International observers in Myanmar are giving qualified approval to Sunday’s historic parliamentary elections, as the vote counting heads into its second full day.
“The process went better than many people expected beforehand,” said Alexander Graf Lambsdorff, head of the European Union’s election observation mission, during a press conference in Yangon Tuesday.
More than 30 million people cast votes in Sunday’s election, the first free elections in the former military-run country in 25 years.
Official results released by the Union Election Commission show the opposition National League for Democracy so far has won 126 seats in the lower house of parliament, while the military-backed ruling Union Solidarity Development Party has won just eight.
Party claims landslide
The NLD, led by Nobel Peace laureate Aung San Suu Kyi, has already claimed a landslide victory. In an interview with the BBC Tuesday, Aung San Suu Kyi said her party has won about 75 percent of all contested seats.
"The fact that losing USDP candidates are accepting defeat is ‘encouraging’ for process credibility," Lambsdorff said.
But he also said the vote cannot be called “truly genuine” because all the seats were not contested in the election.

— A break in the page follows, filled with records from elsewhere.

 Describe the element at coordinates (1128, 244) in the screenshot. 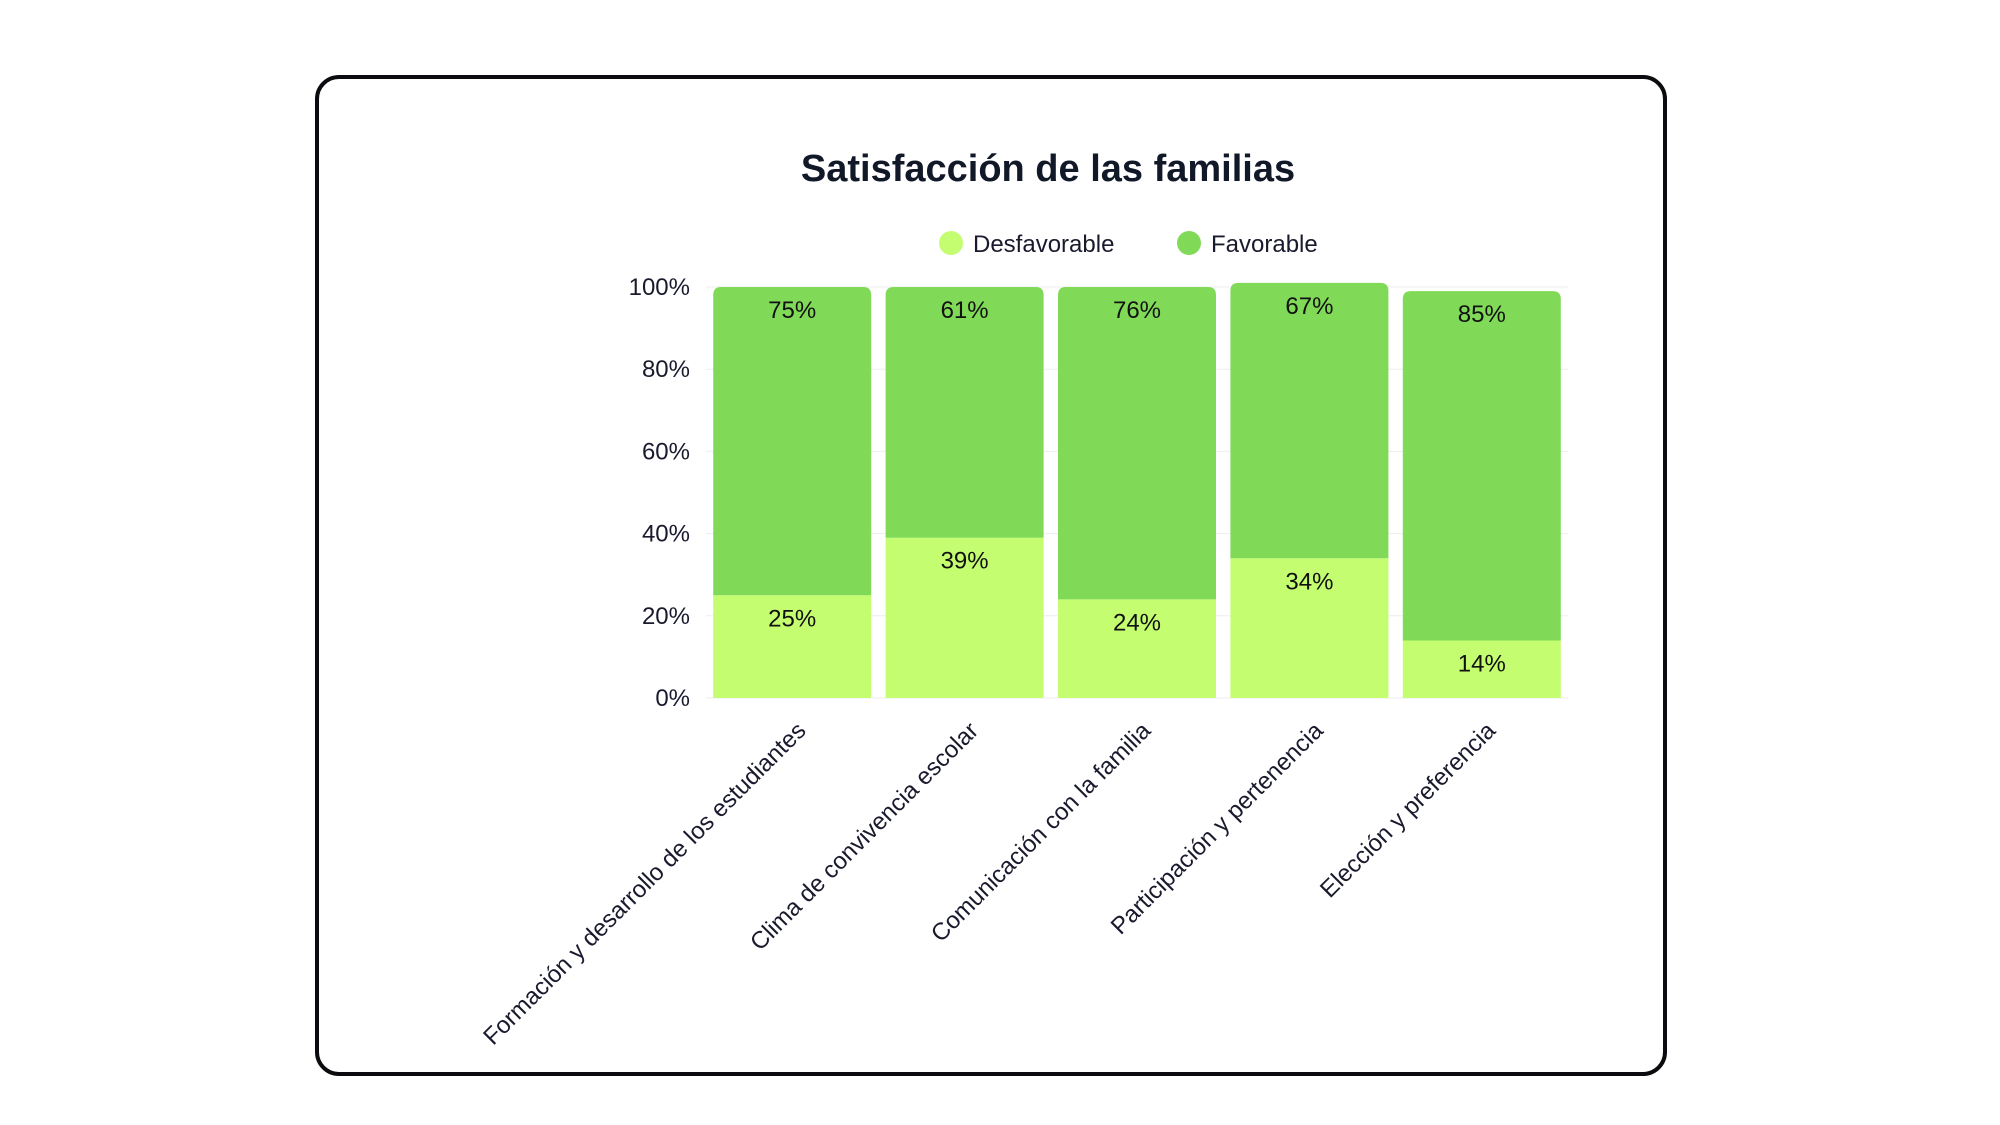

I see `legend: Desfavorable Favorable` at that location.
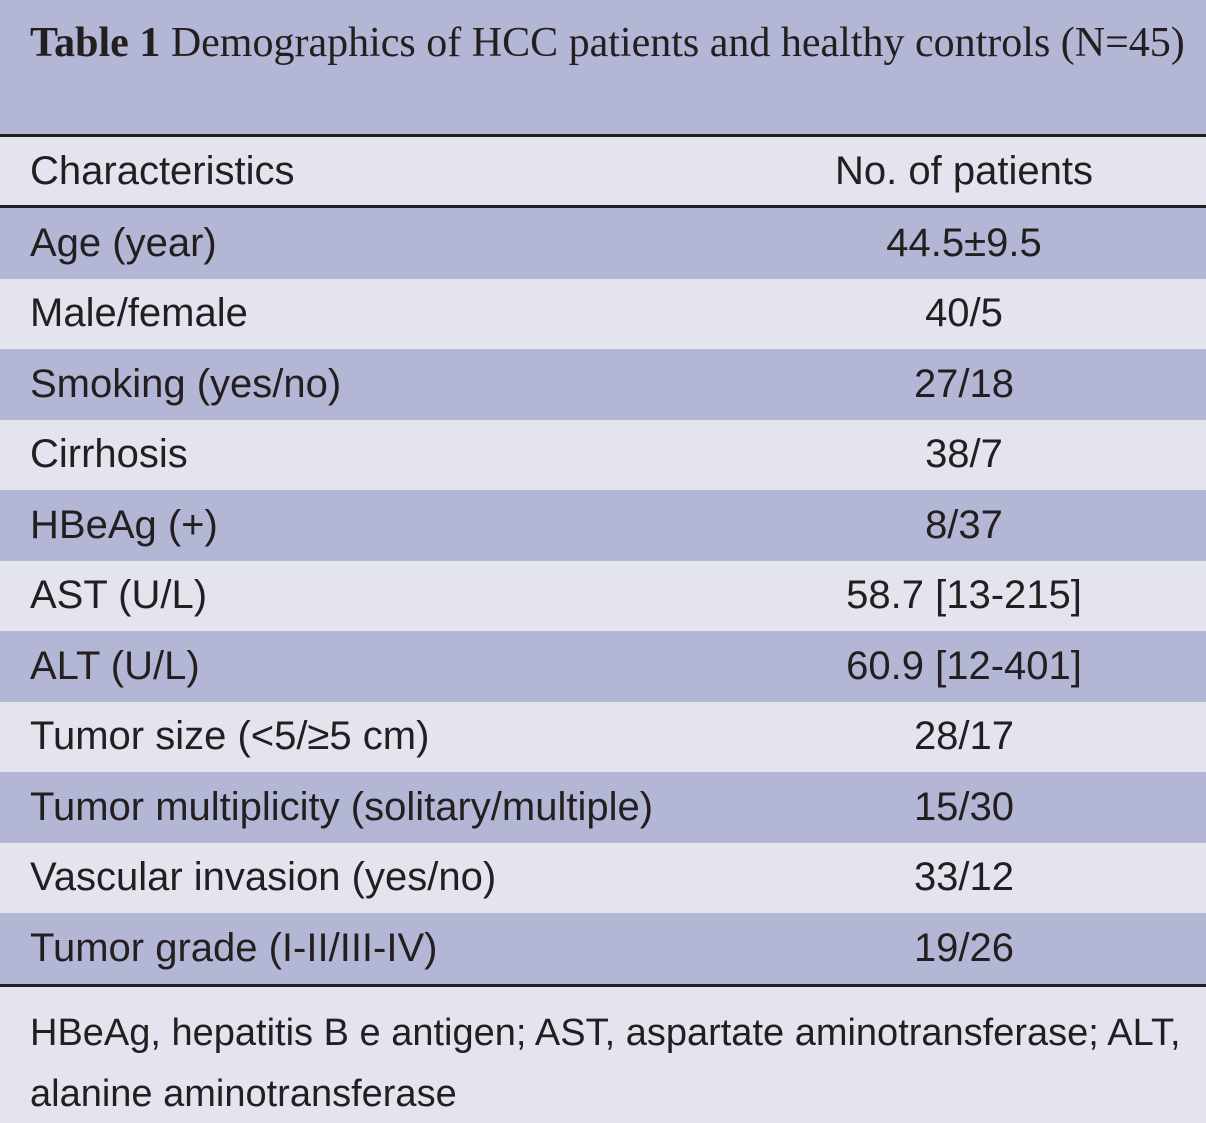 Image resolution: width=1206 pixels, height=1123 pixels. What do you see at coordinates (603, 136) in the screenshot?
I see `table-top-rule` at bounding box center [603, 136].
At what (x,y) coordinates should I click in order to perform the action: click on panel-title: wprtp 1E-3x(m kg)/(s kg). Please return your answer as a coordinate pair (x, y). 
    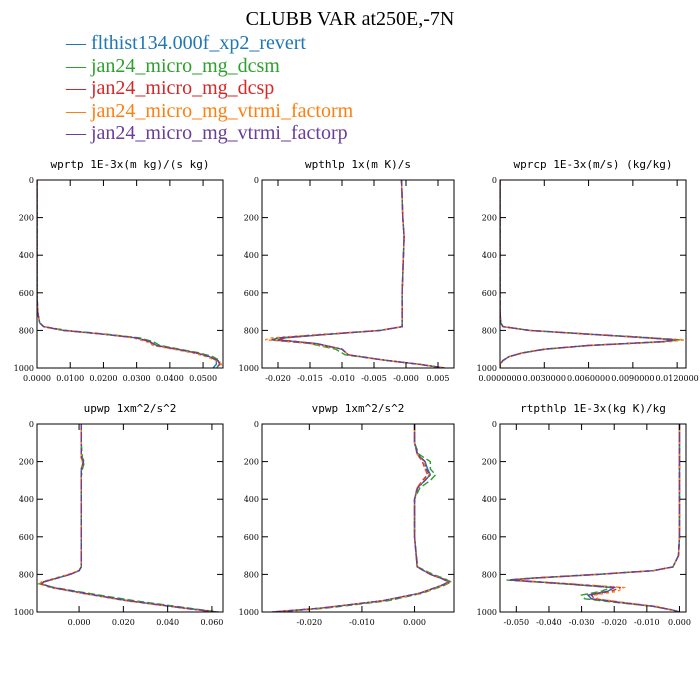
    Looking at the image, I should click on (130, 164).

Myanmar’s constitution allocates 25 percent of parliamentary seats to the military.
Lambsdorff also expressed concern over the lack of Rohingya Muslims from voting rolls and candidate lists, which he called “part of a larger social issue.” Millions of Rohingya Muslims are disenfranchised in Myanmar for a lack of citizenship and other reasons.

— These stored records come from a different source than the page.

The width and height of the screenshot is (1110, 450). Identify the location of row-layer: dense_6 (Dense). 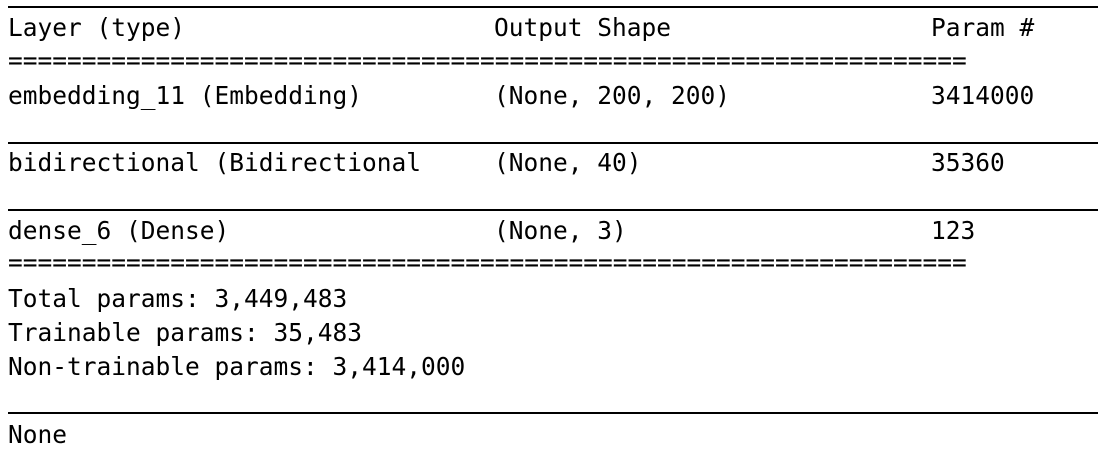
(119, 230).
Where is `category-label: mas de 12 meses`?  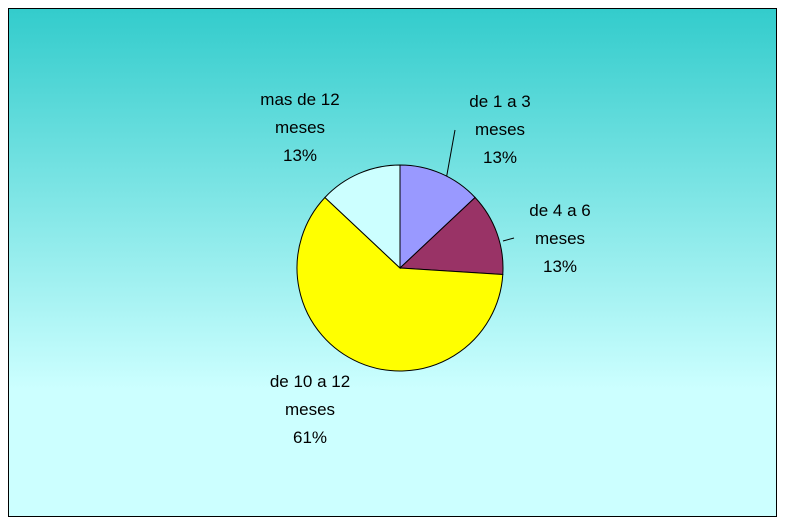 category-label: mas de 12 meses is located at coordinates (300, 114).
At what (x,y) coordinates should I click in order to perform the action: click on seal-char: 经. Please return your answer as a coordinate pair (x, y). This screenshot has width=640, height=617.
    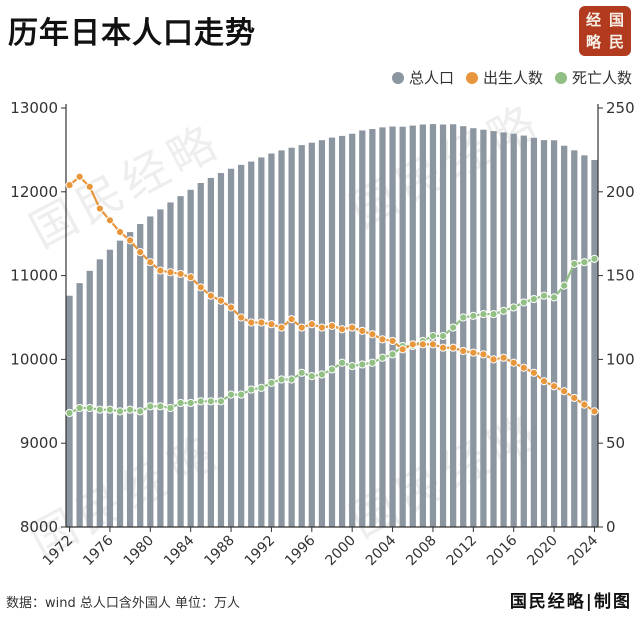
    Looking at the image, I should click on (593, 20).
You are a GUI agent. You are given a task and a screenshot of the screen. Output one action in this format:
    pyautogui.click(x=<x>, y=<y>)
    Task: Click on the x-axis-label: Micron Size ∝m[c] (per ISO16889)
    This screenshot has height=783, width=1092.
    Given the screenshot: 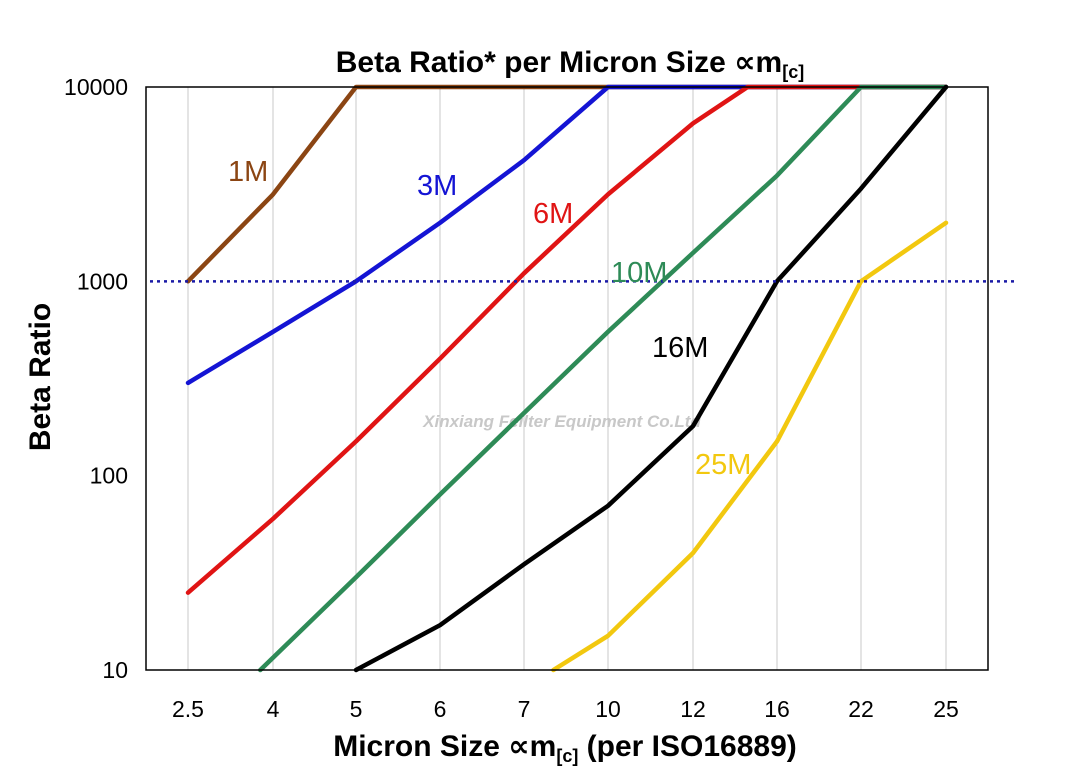 What is the action you would take?
    pyautogui.click(x=565, y=748)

U.S. observer Jason Carter told reporters an “anti-Muslim sentiment” was prevalent in the elections.
Carter led a group of international observers in Myanmar on behalf of the Carter Center, the U.S.-based human rights group founded by his grandfather, former President Jimmy Carter.

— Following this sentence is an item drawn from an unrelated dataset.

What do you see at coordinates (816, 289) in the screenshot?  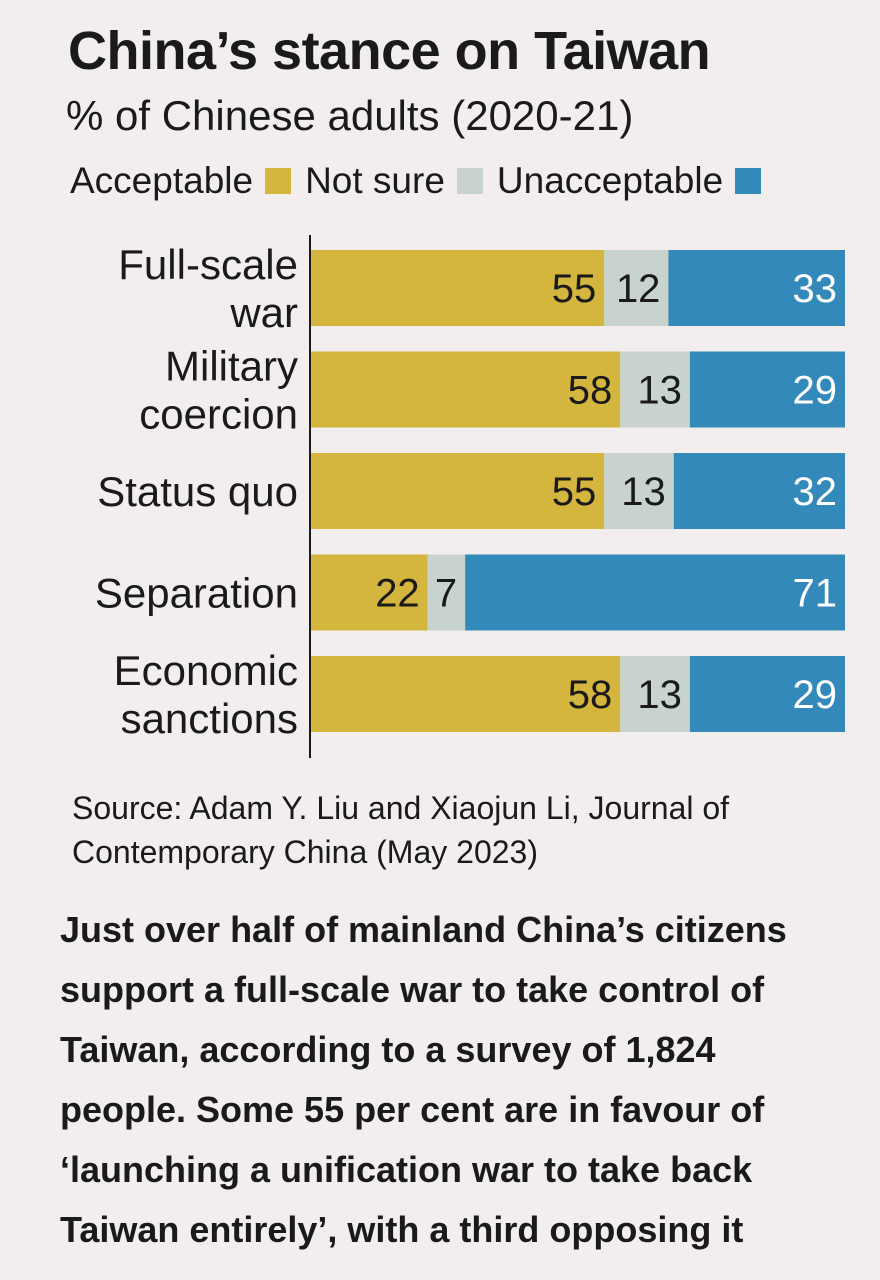 I see `data-label-unacceptable-full-scale-war: 33` at bounding box center [816, 289].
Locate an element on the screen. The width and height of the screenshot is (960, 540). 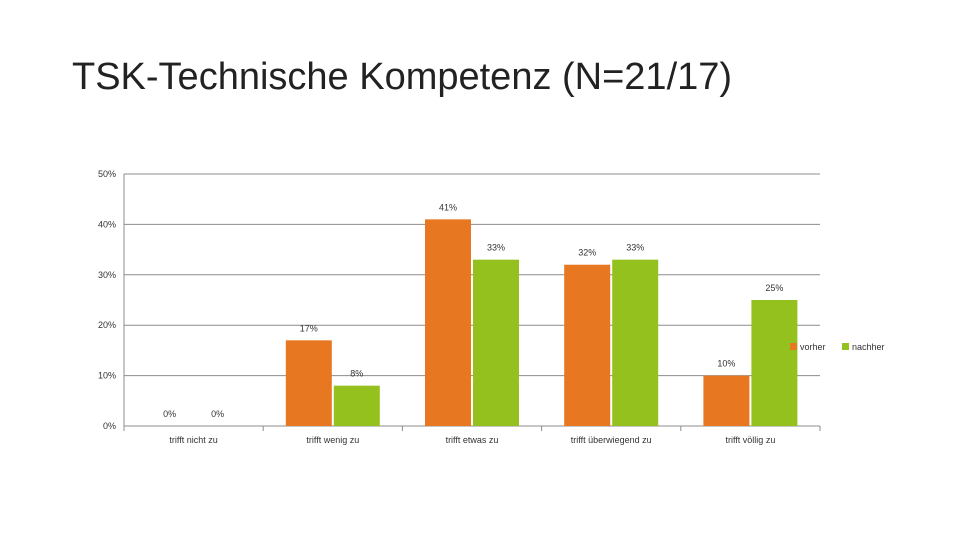
category-label: trifft wenig zu is located at coordinates (332, 440).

Former Ireland President Mary Robinson, a member of the Carter Center team, also lamented the lack of many female candidates.
A spokesman for United Nations Secretary-General Ban Ki-Moon congratulated "the broad masses of the people from various walks of life in Myanmar for their patience, dignity and enthusiasm."
Election results delayed
The first results were scheduled to be announced Monday morning, but election officials delayed the announcement until later in the day, without giving a reason.
The Myanmar Times said the NLD has issued a formal complaint to the Union Election Commission over a change in election procedures.
The party said the UEC has instructed local election officials to send election results directly to the commission's offices in the capital Naypyitaw, instead of sending them first to local and state election authorities.
This is the first election in Myanmar, also known as Burma, since the military junta established a nominally civilian government in 2011 after nearly 50 years in power, and a year after Aung San Suu Kyi was freed from house arrest and a ban lifted on her party.
She led the NLD to a landslide victory in the last free nationwide election in 1990, but was prevented by the junta from taking power.
Myanmar political experts said the NLD needs to capture 67 percent of the parliamentary seats in Sunday’s election to overcome the military’s veto in the bicameral legislature, known as the Pyidaungsu Hluttaw, which selects the president.
Aung San Suu Kyi is prevented from becoming president even if her party is victorious.
The military junta governing in 2008 placed a clause in the constitution barring anyone with a foreign spouse or children from holding the highest office. Aung San Suu Kyi’s late husband was British, as are her two children.
Despite the ban, she told the BBC that it "won't stop me from making all the decisions as the leader of the winning party."
Nearly 7,000 candidates from 91 parties sought posts in both houses of parliament.
Myanmar, a former British colony, was isolated from most of the world for decades after General Ne Win in 1962 staged a coup, abolishing the Buddhist-majority country’s constitution and its democratic government.